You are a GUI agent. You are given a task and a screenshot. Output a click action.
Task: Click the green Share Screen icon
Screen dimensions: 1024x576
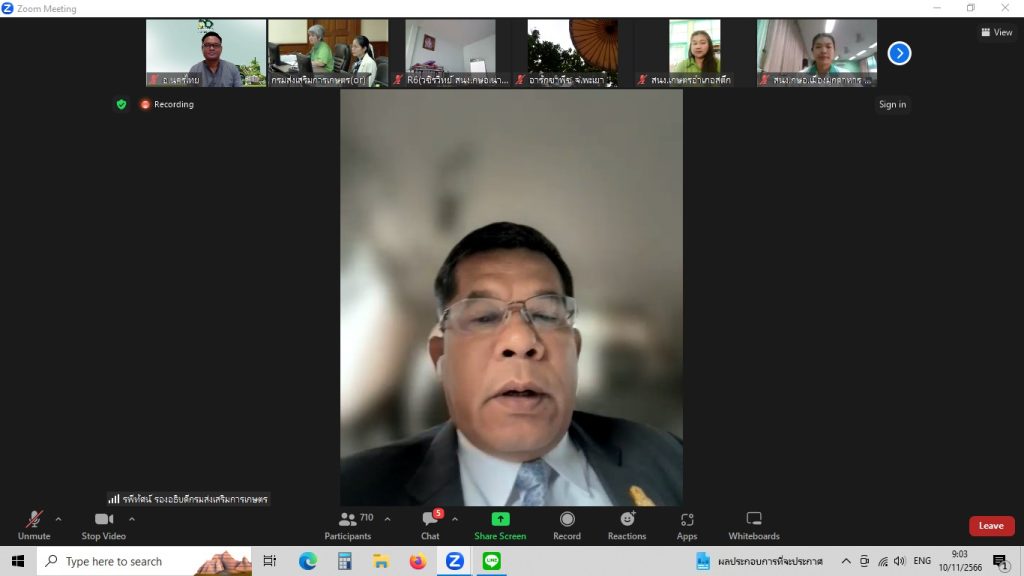tap(500, 519)
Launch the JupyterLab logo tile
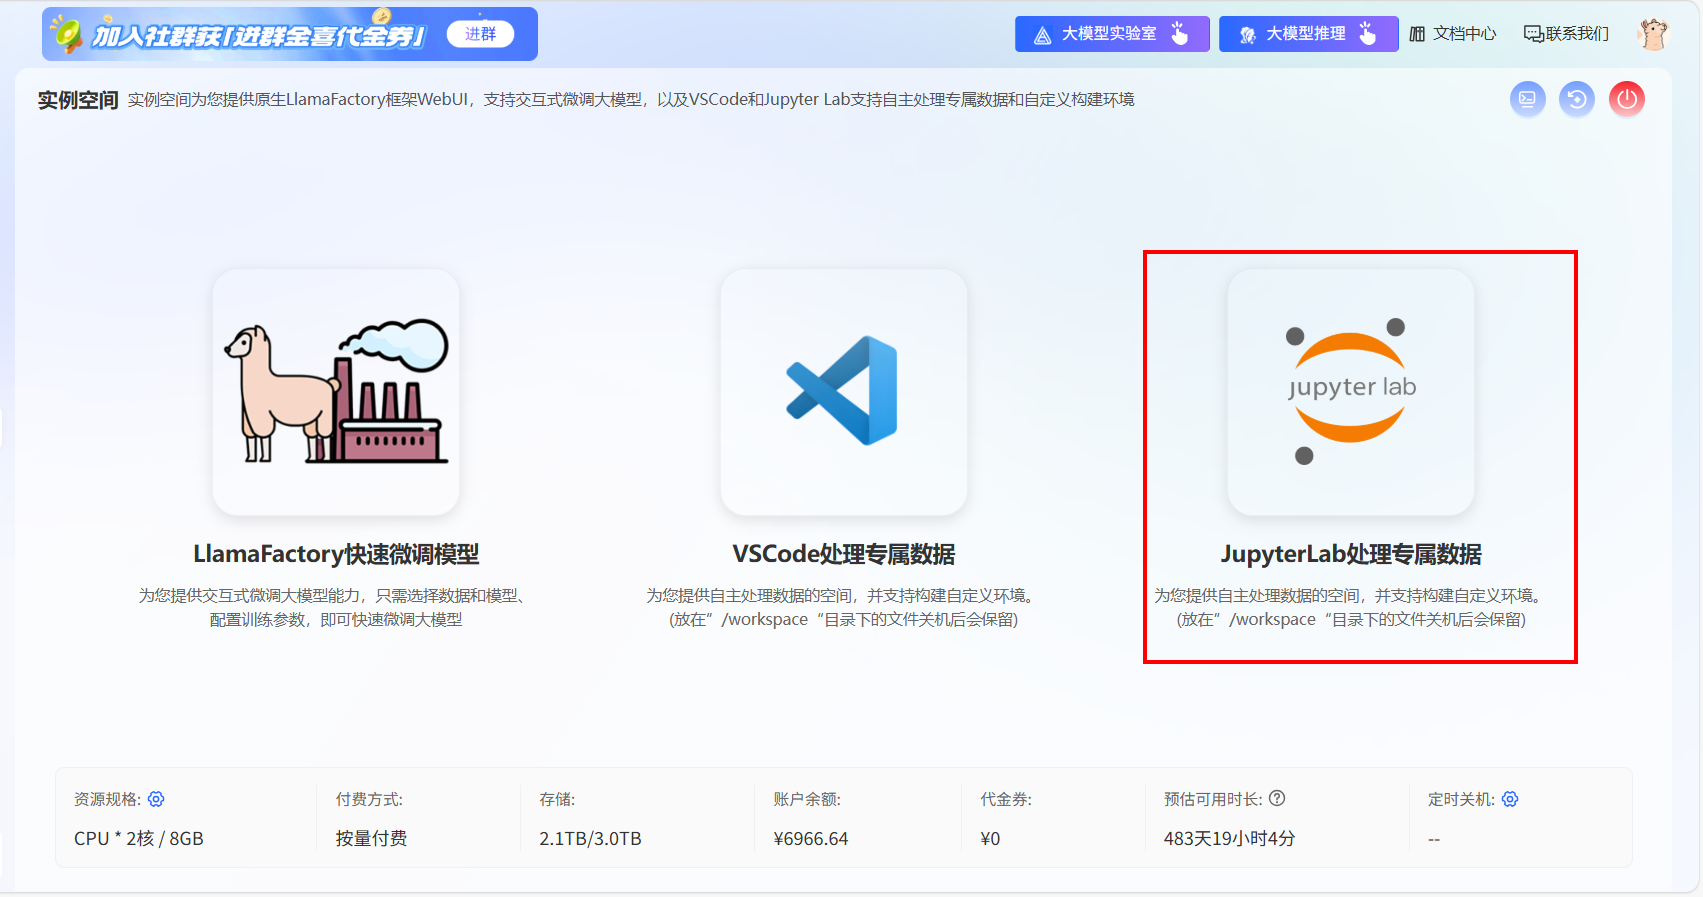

- _WHAT IS REQUIRED_
Write out every line of the entries again, requests included, raising each coordinate in the answers by 61. Leave the pictures out.

- _TASK OUTPUT_
You are a GUI agent. You are given a task and a screenshot. Output a click action.
Task: Click the green Share Screen icon
Screen dimensions: 1024x576
tap(561, 580)
Launch the JupyterLab logo tile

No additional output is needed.